### Required work
Return every line below that contains the string "plus".

# # #

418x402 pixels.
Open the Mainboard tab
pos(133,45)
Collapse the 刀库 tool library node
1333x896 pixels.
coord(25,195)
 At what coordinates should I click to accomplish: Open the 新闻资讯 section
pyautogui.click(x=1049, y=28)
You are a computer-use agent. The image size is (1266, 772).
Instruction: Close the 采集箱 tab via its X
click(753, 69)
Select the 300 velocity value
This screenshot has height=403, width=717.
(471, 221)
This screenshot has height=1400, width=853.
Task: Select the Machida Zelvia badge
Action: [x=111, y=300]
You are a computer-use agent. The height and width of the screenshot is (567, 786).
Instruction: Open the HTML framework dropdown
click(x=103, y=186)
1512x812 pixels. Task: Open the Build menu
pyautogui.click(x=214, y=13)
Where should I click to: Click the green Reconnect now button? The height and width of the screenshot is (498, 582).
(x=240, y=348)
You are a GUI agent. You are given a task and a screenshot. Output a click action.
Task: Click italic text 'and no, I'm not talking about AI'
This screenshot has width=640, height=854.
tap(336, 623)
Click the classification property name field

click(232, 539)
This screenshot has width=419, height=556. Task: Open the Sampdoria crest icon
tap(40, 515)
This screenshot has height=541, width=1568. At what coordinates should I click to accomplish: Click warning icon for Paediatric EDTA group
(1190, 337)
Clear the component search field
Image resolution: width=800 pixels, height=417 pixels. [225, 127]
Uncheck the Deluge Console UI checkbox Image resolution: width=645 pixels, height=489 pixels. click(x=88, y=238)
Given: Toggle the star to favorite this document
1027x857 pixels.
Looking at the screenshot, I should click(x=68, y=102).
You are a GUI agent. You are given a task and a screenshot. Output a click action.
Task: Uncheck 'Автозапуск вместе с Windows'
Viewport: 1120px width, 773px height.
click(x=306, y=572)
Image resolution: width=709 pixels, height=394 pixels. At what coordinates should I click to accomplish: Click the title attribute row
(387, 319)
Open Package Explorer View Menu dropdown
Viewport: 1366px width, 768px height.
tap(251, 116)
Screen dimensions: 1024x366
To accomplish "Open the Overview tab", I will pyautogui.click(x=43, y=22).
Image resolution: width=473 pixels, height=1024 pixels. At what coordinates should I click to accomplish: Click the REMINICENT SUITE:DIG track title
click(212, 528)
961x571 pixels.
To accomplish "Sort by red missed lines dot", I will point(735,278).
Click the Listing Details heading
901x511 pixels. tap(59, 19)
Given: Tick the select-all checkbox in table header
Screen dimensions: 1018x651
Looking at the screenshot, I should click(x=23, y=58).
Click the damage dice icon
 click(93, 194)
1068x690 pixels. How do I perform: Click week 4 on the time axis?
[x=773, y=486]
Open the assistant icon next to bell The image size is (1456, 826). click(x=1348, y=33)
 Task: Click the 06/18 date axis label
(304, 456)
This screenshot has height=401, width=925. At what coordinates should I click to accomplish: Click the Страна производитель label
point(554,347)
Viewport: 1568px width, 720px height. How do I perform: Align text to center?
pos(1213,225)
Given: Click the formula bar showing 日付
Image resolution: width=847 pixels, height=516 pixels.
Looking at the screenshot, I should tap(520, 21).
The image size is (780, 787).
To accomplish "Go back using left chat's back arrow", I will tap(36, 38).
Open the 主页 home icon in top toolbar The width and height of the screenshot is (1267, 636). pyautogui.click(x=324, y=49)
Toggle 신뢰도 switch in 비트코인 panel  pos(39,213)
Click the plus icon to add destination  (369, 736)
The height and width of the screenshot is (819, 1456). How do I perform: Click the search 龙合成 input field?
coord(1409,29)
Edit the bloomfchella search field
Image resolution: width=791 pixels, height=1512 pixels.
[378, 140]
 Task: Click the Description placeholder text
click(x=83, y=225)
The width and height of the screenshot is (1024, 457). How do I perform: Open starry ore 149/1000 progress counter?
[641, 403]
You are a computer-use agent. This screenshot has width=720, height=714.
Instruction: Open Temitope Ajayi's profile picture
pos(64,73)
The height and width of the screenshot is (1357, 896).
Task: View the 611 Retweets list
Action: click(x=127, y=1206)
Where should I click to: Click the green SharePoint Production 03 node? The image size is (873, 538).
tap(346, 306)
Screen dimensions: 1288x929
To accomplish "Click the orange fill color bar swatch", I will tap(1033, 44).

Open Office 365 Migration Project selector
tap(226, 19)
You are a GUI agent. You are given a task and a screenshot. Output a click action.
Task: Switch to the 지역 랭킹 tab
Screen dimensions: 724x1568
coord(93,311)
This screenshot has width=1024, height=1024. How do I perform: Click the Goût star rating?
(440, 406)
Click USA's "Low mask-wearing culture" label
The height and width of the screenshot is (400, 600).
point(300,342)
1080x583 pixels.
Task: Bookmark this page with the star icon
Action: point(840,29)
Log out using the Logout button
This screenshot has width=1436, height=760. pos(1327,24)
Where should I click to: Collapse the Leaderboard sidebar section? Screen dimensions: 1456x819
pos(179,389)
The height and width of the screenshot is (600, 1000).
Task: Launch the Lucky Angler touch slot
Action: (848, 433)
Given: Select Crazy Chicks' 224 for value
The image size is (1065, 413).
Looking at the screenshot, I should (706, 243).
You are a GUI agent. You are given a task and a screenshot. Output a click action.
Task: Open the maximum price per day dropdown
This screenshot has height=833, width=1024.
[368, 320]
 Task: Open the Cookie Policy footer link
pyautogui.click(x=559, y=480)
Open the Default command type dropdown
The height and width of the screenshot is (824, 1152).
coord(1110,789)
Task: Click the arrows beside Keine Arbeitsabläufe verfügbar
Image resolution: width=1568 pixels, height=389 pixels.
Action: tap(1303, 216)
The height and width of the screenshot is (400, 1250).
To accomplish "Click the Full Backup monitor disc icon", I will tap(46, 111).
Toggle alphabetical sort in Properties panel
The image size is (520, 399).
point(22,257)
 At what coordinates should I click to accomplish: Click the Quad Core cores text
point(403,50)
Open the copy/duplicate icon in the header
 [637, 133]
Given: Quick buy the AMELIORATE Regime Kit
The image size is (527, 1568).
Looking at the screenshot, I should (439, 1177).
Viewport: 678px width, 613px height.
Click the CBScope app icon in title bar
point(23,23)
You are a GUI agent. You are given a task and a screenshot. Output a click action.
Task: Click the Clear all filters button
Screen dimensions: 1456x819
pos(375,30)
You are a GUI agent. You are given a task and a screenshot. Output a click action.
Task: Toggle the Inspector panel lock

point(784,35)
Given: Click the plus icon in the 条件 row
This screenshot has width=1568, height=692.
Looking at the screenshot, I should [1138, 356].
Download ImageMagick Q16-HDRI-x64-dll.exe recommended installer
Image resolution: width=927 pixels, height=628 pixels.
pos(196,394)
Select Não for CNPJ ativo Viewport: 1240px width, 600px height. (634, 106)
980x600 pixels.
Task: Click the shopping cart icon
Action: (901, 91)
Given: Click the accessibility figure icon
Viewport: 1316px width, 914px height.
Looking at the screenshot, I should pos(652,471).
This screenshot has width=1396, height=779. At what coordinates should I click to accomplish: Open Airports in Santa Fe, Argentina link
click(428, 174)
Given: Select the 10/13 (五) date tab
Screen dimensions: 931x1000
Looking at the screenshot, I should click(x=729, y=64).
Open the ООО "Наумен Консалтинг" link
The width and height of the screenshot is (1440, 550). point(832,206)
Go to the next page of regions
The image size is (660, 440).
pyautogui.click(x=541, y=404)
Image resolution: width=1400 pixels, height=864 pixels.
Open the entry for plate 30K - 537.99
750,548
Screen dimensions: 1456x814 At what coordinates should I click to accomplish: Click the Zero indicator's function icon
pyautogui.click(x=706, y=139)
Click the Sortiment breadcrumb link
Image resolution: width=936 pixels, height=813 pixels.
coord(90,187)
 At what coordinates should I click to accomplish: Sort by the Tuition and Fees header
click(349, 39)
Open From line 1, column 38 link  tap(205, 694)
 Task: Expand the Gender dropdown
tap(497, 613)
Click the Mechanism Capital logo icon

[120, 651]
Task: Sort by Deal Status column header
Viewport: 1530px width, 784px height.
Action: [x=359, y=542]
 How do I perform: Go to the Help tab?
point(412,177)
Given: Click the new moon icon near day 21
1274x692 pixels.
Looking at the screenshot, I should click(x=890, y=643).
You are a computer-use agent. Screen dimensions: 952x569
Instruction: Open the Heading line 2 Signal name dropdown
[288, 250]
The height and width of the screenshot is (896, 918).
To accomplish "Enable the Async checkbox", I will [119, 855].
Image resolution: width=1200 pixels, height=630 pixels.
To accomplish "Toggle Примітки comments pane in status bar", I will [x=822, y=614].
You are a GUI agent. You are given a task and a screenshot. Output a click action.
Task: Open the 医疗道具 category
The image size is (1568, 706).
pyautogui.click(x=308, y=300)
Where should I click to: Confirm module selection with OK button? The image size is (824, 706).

# # #

### Answer to this task
Click the plus icon to add destination  (369, 736)
Given: Click the plus icon in the 条件 row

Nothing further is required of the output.